§ Given data

— begin —

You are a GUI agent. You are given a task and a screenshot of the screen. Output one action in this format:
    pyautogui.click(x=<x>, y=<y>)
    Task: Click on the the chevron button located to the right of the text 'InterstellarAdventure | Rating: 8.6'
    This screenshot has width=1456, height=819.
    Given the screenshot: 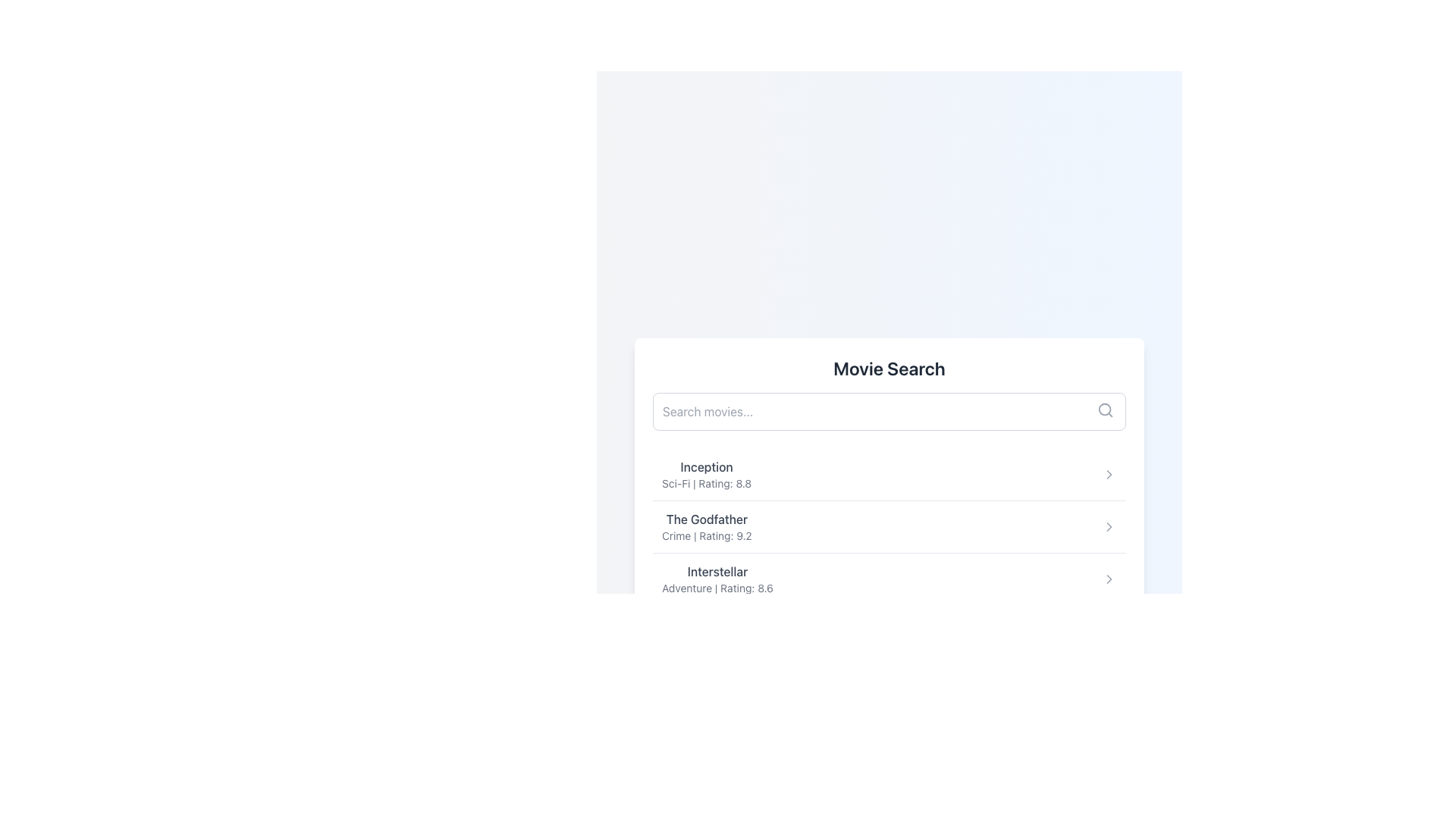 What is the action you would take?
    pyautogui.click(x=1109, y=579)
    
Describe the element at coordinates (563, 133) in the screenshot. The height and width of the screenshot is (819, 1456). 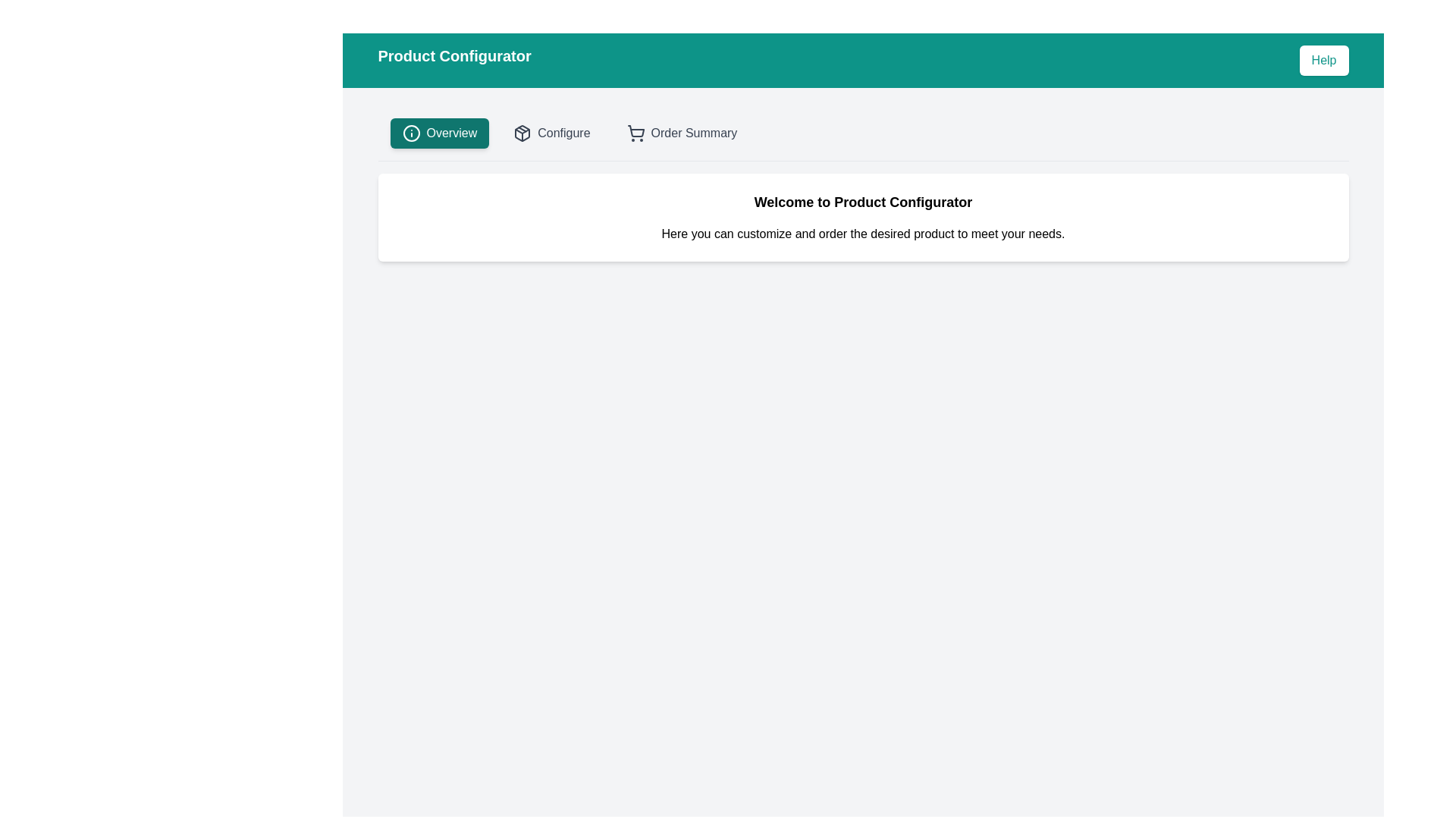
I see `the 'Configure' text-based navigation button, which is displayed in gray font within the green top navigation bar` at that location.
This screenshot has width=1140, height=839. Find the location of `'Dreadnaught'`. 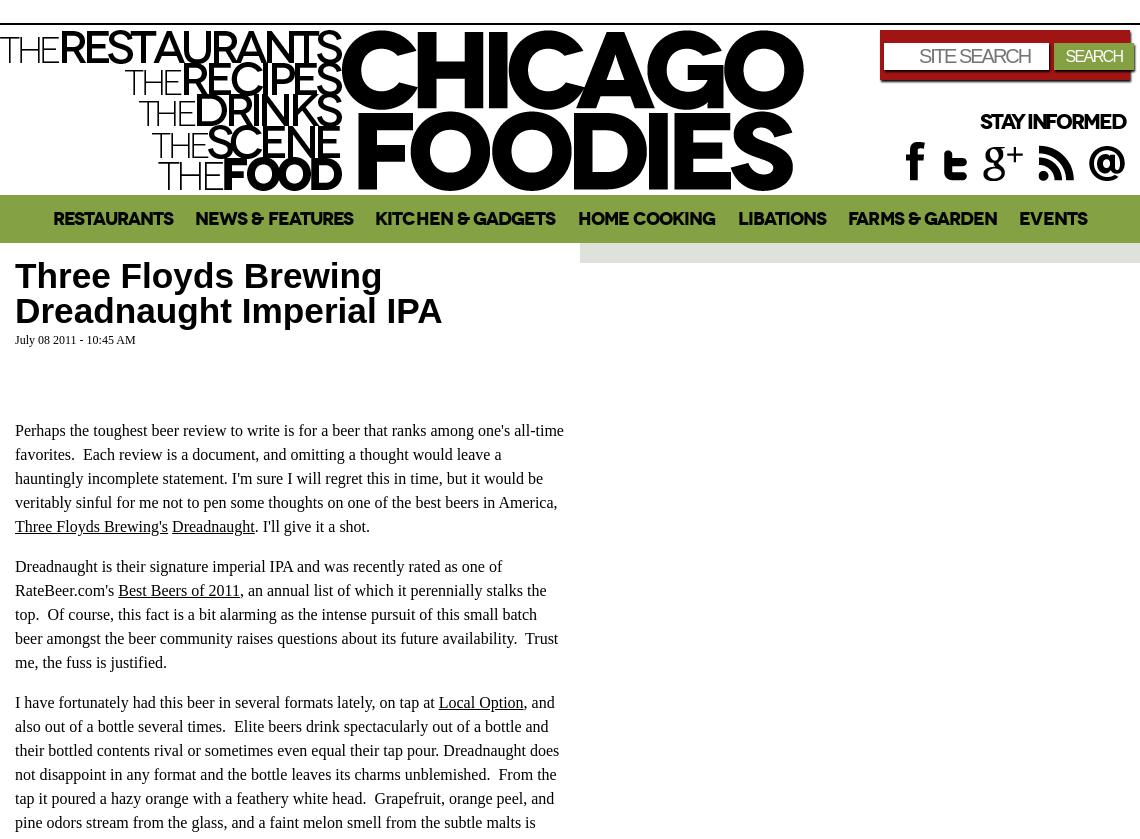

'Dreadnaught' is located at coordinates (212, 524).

— end —
— begin —

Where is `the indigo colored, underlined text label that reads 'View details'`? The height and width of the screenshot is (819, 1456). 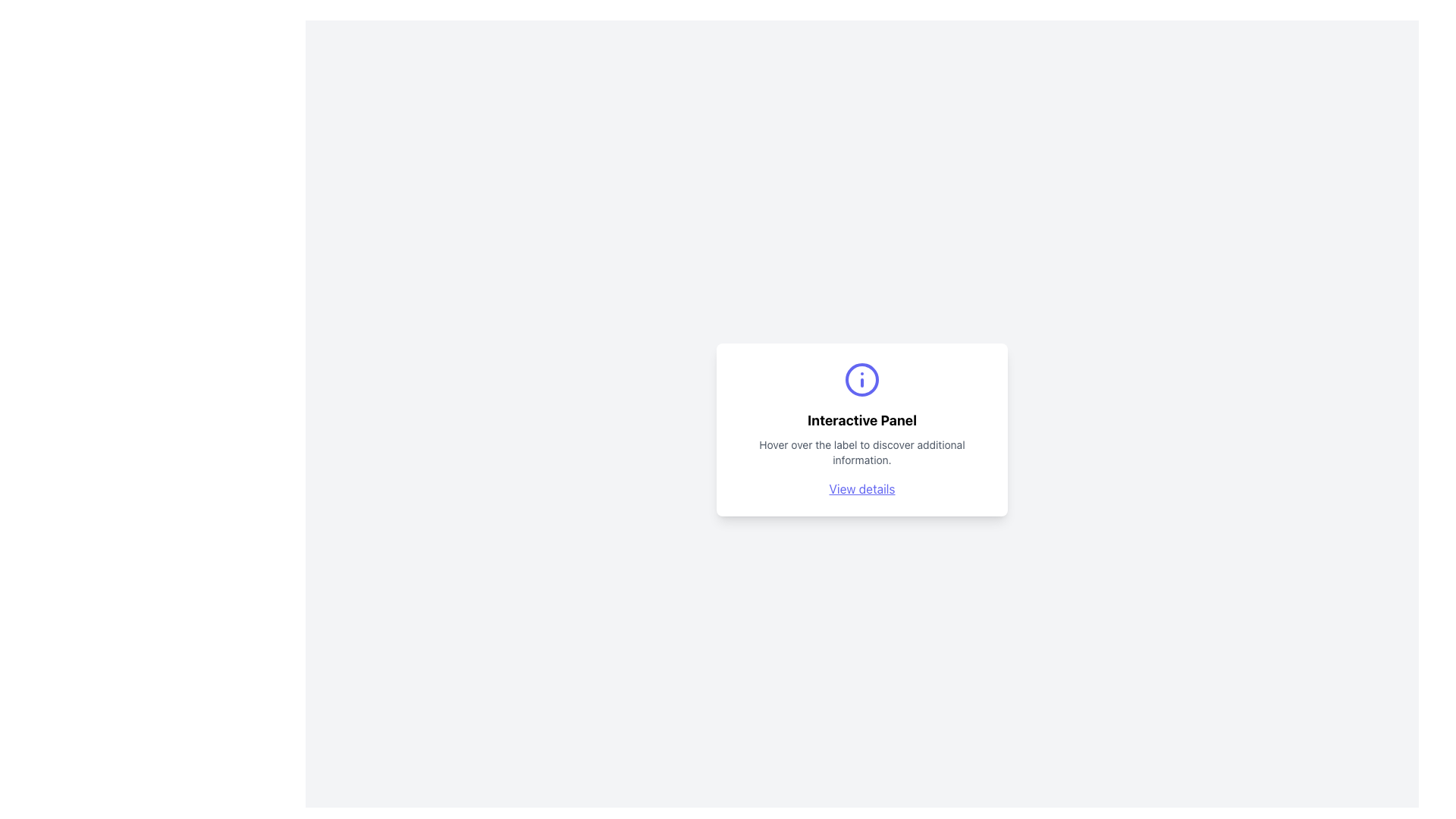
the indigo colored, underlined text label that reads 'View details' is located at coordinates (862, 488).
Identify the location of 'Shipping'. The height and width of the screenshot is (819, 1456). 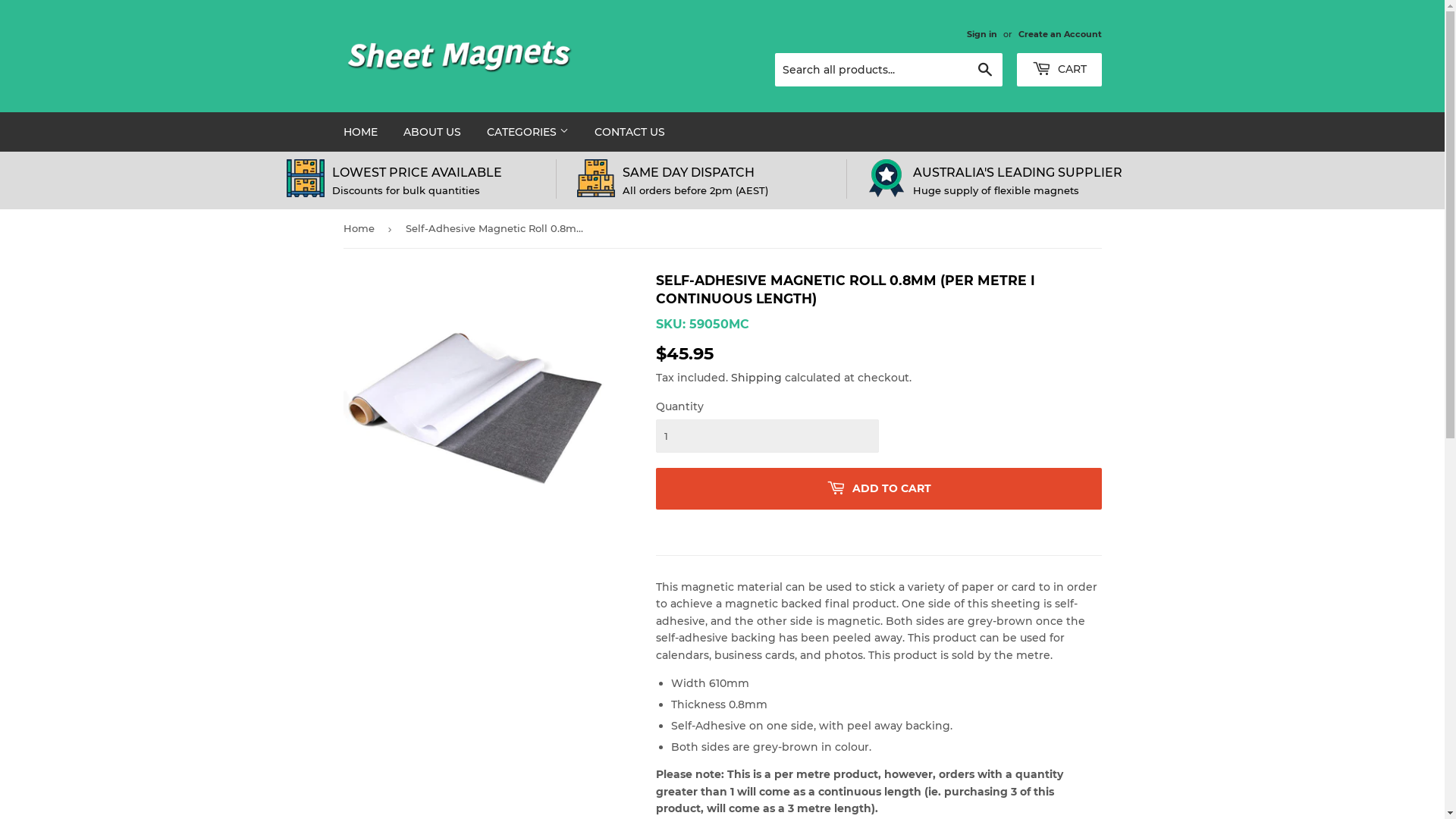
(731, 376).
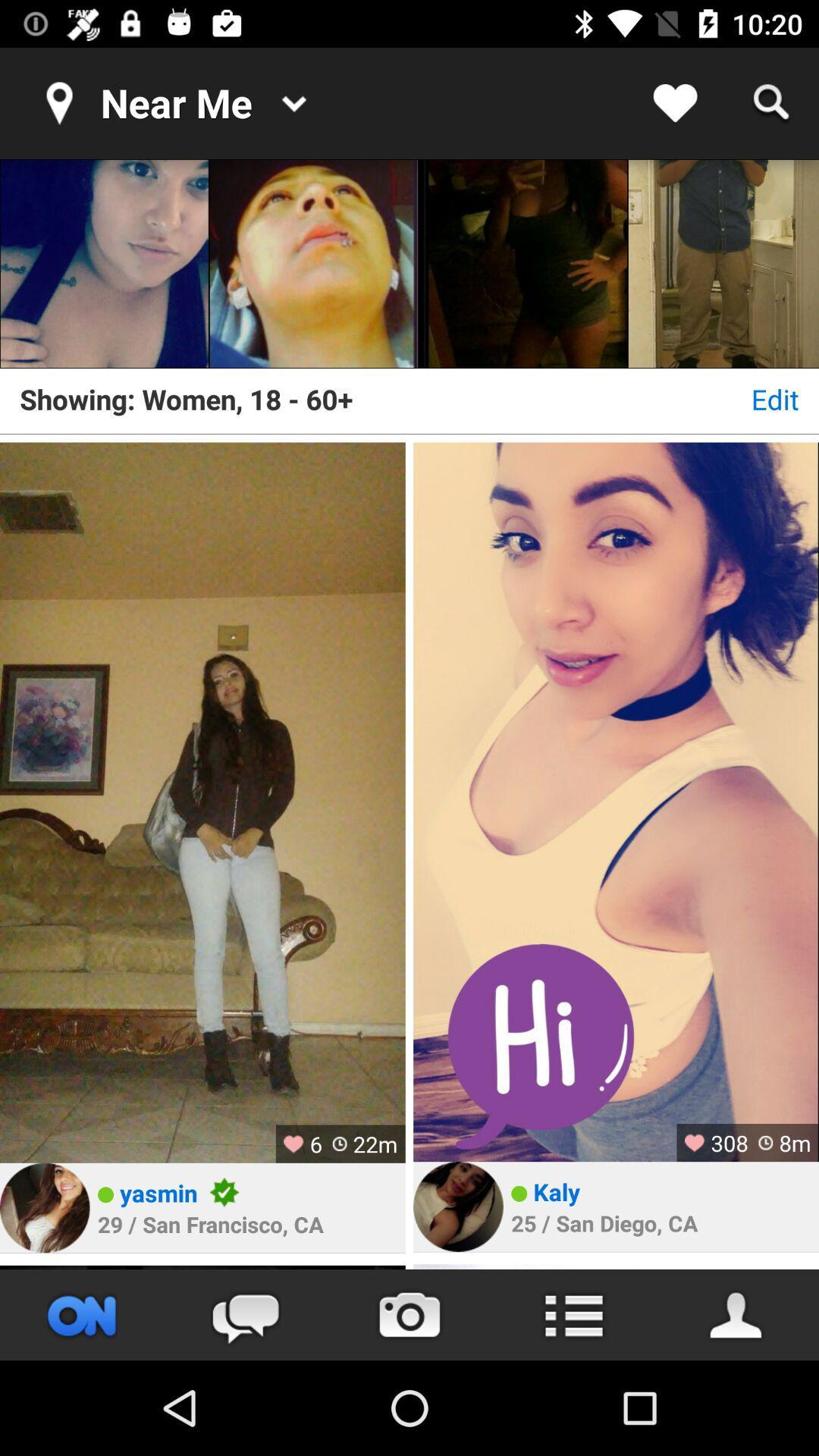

— end —
— begin —

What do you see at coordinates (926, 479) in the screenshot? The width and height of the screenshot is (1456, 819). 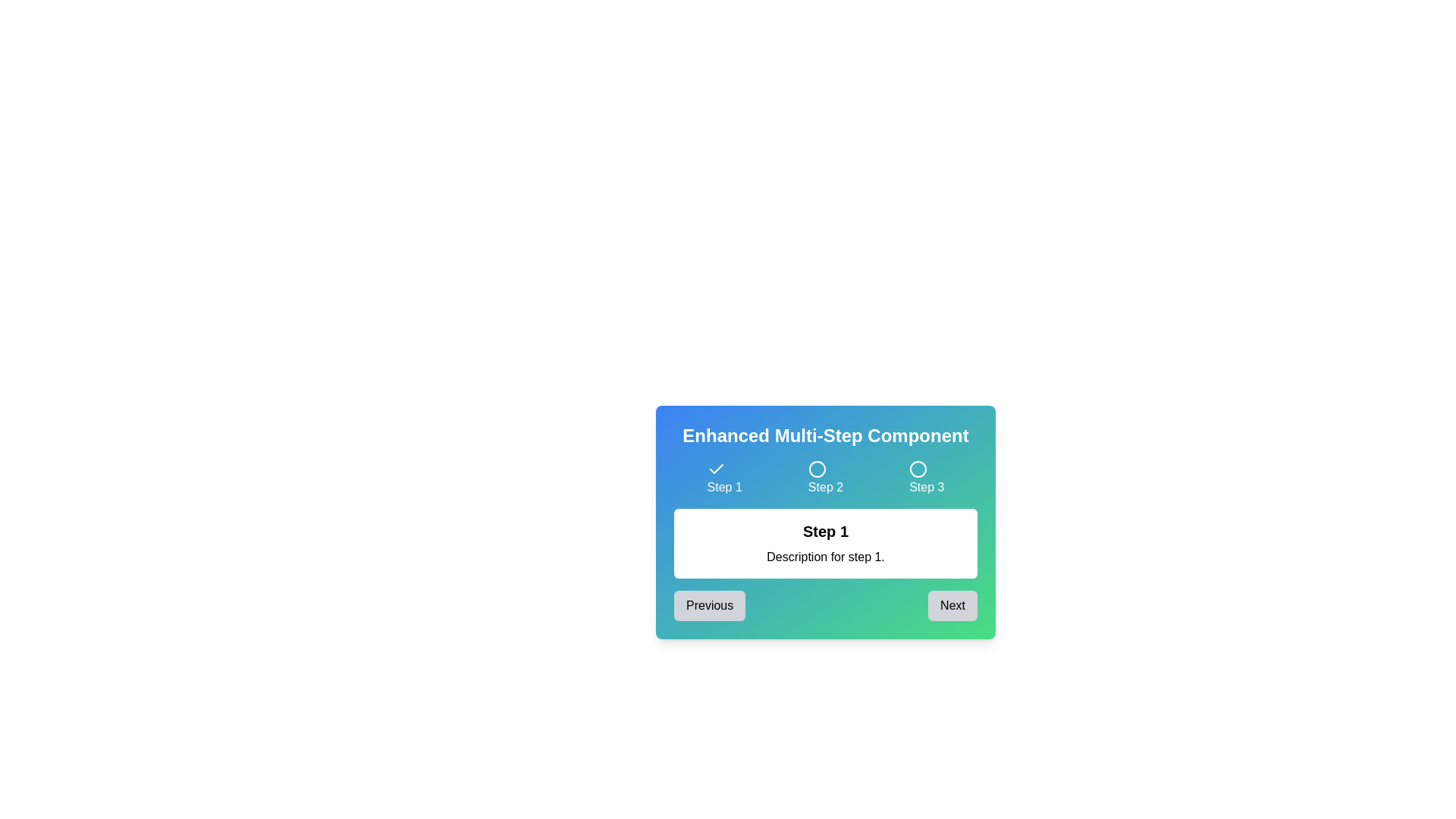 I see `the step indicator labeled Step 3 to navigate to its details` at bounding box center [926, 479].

— end —

§ Task goal
Can you write out the listing lines between the line holding "Identify the location" and the line holding "(731, 376).", inclusive, leaving the pictures out of your answer?

§ Final result
Identify the location of 'Shipping'. The height and width of the screenshot is (819, 1456). 
(731, 376).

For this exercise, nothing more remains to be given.